▸ WRITTEN EXERCISE A:
Copy out the entries word for word, from the very first one down to and including the line that contains "coordinates (251, 169).".

▸ SELECTED PASSAGE:
════════════════

It's all bytes...

Every developer knows that computers and programming languages operate on bytes. Hard disks are measured in gigabytes, memory is addressed up to single byte, double number takes 8 bytes and so on. Byte comprises 8 bits and can take value from 0 to 255. But when it comes to some very specific questions and actions we halt and ask Google. And then copy ready recipes from Stack Overflow without really understanding all the nuances. E.g.:

How to read an entire file to a string?
How primitive data types are stored in memory?
Why binary data from one computer looks like gibberish on another?

Let’s try to describe some basic terms and to see how one may express them in C++, Python (2.x) and C#.

This post intends to shed some light on how data represented in bytes looks like in different mediums. But how to make bytes of data? For this encoding is used, and there’s at least one for every type of data. Here this is assumed to be known or some relevant details are explained on the way. As well in order to keep the post shorter, some advanced aspects of discussed concepts are deliberately ignored.

════════════════

▸ DATA ROWS:
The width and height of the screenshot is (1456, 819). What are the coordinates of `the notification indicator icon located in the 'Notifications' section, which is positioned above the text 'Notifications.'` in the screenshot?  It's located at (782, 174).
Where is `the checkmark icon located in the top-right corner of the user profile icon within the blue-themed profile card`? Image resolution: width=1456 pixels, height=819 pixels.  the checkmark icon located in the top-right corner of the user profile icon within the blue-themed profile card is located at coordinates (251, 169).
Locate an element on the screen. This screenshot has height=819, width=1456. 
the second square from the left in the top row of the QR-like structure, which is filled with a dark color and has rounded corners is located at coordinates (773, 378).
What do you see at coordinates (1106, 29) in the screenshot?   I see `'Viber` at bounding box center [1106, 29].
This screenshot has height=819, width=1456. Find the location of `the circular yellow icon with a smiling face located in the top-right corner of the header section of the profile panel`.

════════════════

▸ WRITTEN EXERCISE B:
Continue the post about bytes with the next part.

▸ ANSWER A:
The width and height of the screenshot is (1456, 819). What are the coordinates of `the notification indicator icon located in the 'Notifications' section, which is positioned above the text 'Notifications.'` in the screenshot?  It's located at (782, 174).
Where is `the checkmark icon located in the top-right corner of the user profile icon within the blue-themed profile card`? Image resolution: width=1456 pixels, height=819 pixels.  the checkmark icon located in the top-right corner of the user profile icon within the blue-themed profile card is located at coordinates (251, 169).

▸ ANSWER B:
Notation

In some cases hexadecimal C-style notation will be used for a byte value: \x00, \x01, …, \xff. So a sequence of 3 bytes with decimal values 10, 16, 254 will be written as \x0a\x10\xfe. With such a notation, non-printable characters in a string are represented as well as byte-arrays.

Basic terms

Endianness

An unsigned “short” 16-bit integer requires 2 bytes. E.g. since 1025 = 4 * 256 + 1 the number 1025 can be represented with 2 bytes with values: 4 and 1. But how exactly do we write them? Is it \x04\x01 or \x01\x04? It occurs that both are possible and this is what Endianness is all about. The first variant \x04\x01 is called big-endian; it is used in Motorola 68000 and PowerPC and some network protocols. The second variant \x01\x04 is called little-endian and is used in Intel x86 and AMD64.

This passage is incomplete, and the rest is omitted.